En este domingo, de la mano del evangelista Juan, se nos relata la travesía que hizo Jesús con sus discípulos cruzando el mar de Galilea hasta subir a una montaña. También llegaron hasta allí una multitud de gente que los seguían. Jesús al ver toda esa multitud le dice a Felipe: “¿Dónde compraremos pan para darles de comer?”. Andrés le presenta a un niño que le ofrece cinco panes y dos pescados. Ante esta situación, Jesús ordena a sus discípulos que hagan sentar a la gente en ronda. Él toma los panes y los peces, pronuncia la bendición y comienza a repartirlos. Toda la gente pudo comer hasta saciarse y con lo que sobro se pudieron llenar doce canastas.

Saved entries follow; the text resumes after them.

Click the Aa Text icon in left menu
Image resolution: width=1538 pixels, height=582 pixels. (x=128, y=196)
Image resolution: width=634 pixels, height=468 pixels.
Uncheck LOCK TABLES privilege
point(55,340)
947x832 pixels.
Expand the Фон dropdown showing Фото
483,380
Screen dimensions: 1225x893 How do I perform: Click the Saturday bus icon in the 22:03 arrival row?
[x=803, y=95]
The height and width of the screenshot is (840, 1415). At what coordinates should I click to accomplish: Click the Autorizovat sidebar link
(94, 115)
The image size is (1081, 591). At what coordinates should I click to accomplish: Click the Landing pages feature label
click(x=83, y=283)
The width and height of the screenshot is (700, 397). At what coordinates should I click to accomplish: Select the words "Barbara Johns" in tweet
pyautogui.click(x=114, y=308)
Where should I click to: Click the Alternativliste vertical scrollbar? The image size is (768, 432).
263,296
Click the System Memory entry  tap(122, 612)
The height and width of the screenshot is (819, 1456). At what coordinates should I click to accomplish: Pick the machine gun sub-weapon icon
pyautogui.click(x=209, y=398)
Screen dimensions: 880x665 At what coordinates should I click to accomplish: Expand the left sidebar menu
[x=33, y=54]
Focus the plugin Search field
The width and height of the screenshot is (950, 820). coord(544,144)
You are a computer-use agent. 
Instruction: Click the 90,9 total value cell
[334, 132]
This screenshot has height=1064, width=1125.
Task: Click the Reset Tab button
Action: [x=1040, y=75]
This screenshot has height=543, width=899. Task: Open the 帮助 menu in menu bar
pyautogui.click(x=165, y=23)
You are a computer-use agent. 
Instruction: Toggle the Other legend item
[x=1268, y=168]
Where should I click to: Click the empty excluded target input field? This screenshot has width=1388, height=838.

Jesús pone a prueba la confianza de sus discípulos, en especial la de Felipe. Al preguntarles como solucionar la situación que se les estaba presentando, solo bastaba confiar en el Maestro. Él sabía cómo terminaría todo.

Jesús no nos pide lo perfecto y lo mejor. Nos pide todo lo que tenemos y lo que somos. Nos alienta a que nos animemos a confiar en Él y a ofrecerle todo, lo poco o mucho que tengamos.  Para que, a través de su gracia, lo multiplique y podamos servir con mayor alegría a los demás y ser partícipes activos en la construcción de su reino.

En esta época atípica que parece que todo lo que tenemos o podemos hacer no llega o no alcanza para poder solucionar situaciones que se nos van presentando;  Jesús, por medio del ejemplo de la ofrenda del niño, nos anima a seguir confiando en Él. Cuando se nos presente alguna dificultad y pensemos que con nuestros dones, talentos o recursos no podremos superar el problema, tengamos la confianza puesta en el Maestro. Le ofrezcamos nuestros “cinco panes y dos pescados” para que con su gracia podamos seguir adelante.